Albon declined to expand on those comments to Sky Sports F1 or the written media post-session, but read between the lines and it's fairly clear this is about energy deployment with these quirky 2026 cars.

"Let's say the corners are good, but the corners can be good around here," said Albon, when The Race's Jon Noble probed him on the specifics of what was wrong. "I just listened to what Ollie [Bearman] was saying at the end of his interview, and it's very true: you can be quicker in every corner and you can finish the lap slower because obviously there's a penalty to be applied."

In any case, there's not much external competition for Williams right now and Albon has looked generally the faster of the two drivers this weekend, so to end up behind Sainz goes down as a loss. - JC

Loser: Ollie Bearman (18th)

Bearman was one of the in-form drivers of 2026 heading into Suzuka, but his qualifying unravelled quickly.

"In the first run I was simply slow with no real explanation, and then the team told me that that was an issue, I don't know exactly what, but just losing time on the straights basically," he explained, not really knowing if the issue was fully solved for his second run.

But a bigger issue was the slow first lap costing him and his car time to learn where to deploy for maximum performance. With laptimes faster in qualifying than in practice, that first flying lap in Q1 is crucial for that.

"With any of these issues you lose cumulatively, it's not that you can just miss a lap and go back and it's OK," he added.
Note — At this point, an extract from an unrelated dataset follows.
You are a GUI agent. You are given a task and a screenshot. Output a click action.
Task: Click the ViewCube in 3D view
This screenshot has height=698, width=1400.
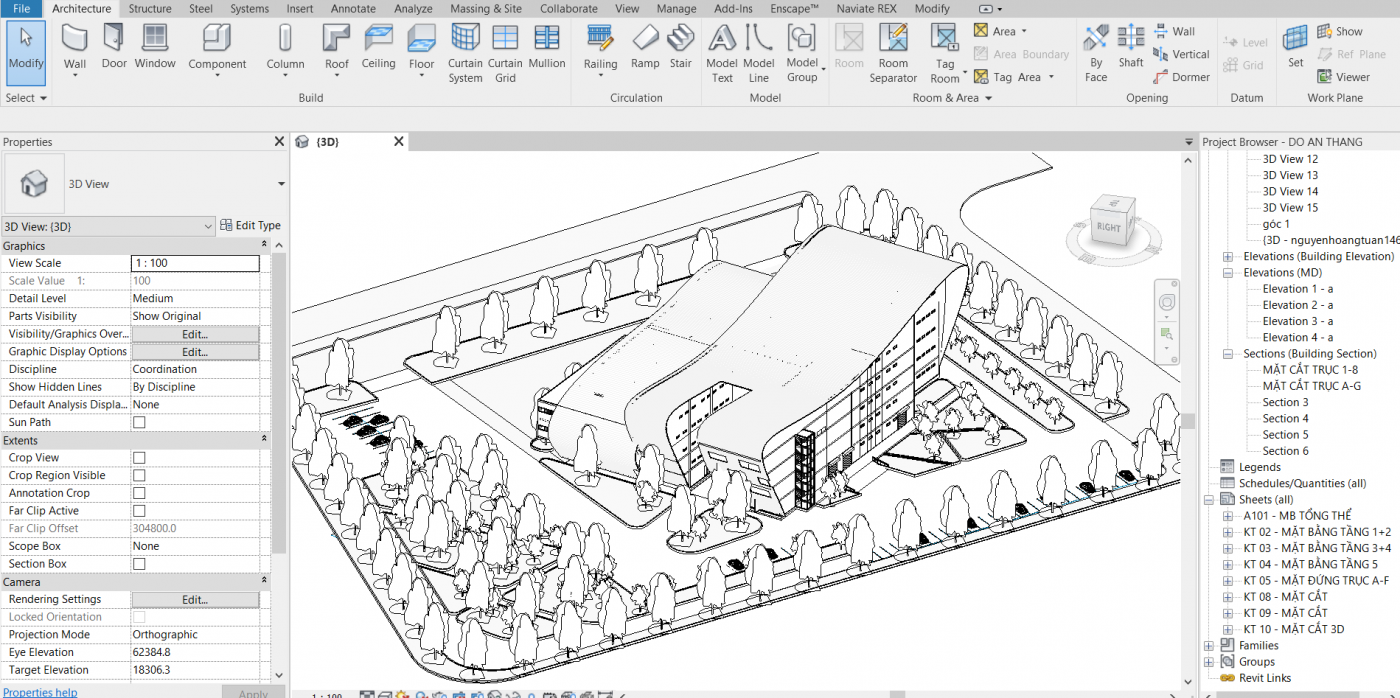(x=1110, y=225)
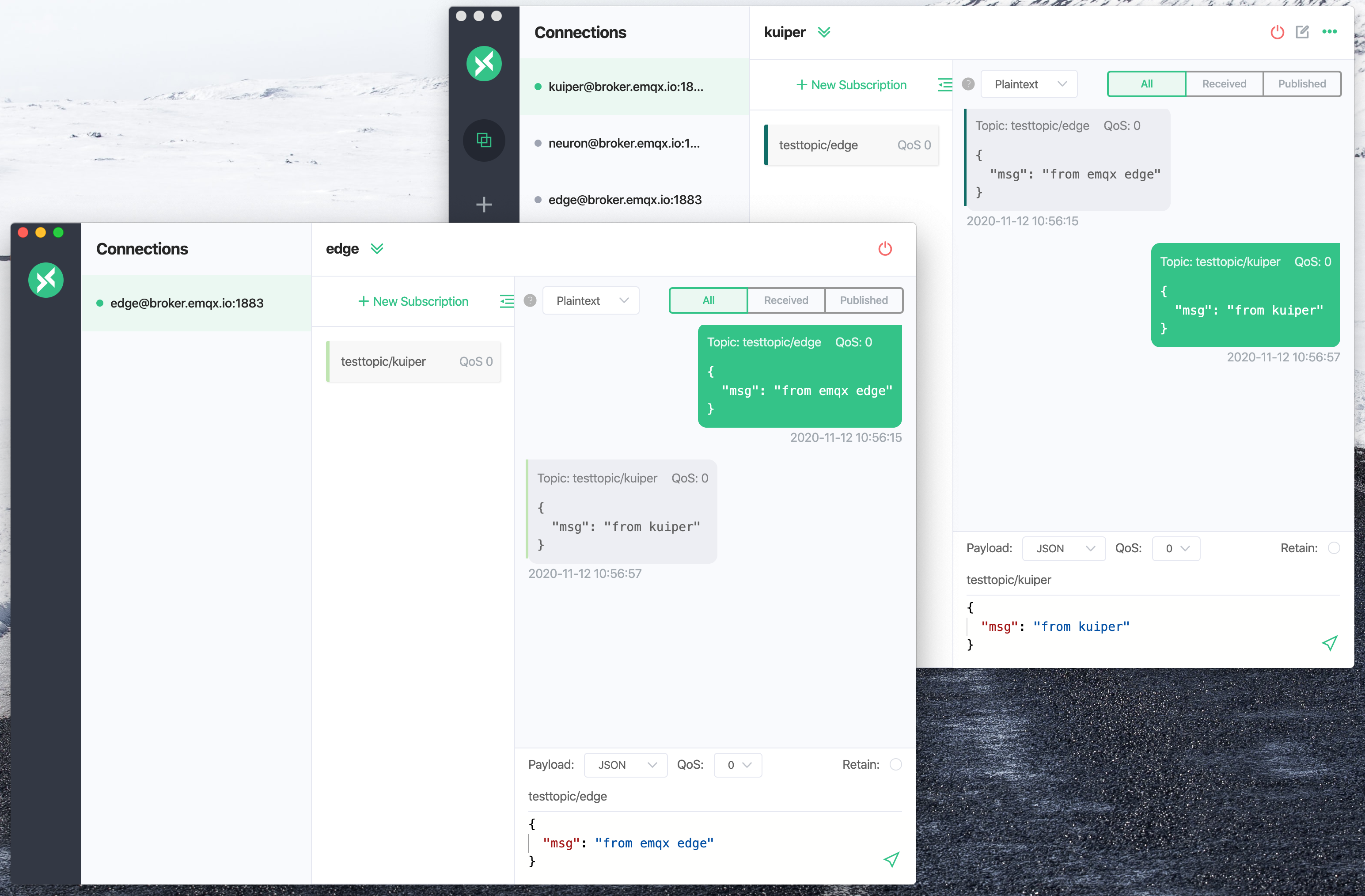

Some would state Bearman's best performances have come in races this year anyway, but he has a lot to do from 18th on the grid. The upside is, he won't be going backwards - at least in terms of performance - with the Cadillacs and Aston Martins behind him. - JB

Winner: Pierre Gasly (7th)

This is a beginning to look more like it from Alpine and its lead driver.

It's clear Alpine made overnight progress at Suzuka but while the upper limit for Franco Colapinto was the lower reaches of Q2, Gasly had "a lot of faith in what the car could do" as he led the midfield in qualifying for a second weekend in a row.

There was a real optimism to Gasly's tone, post-qualifying: he spoke of an "aggressive", "punchy" set-up that he could live with while the car retains its high-speed understeer injury, and about how the car felt "even better" on high fuel.

And what's more, there might be more to come. While Gasly noted Alpine is further off McLaren here than it was at Shanghai, "they're also world champion last year and we were last in the championship".

"I think overall, it's definitely a good progress and hopefully we can close that gap in the coming months," he said.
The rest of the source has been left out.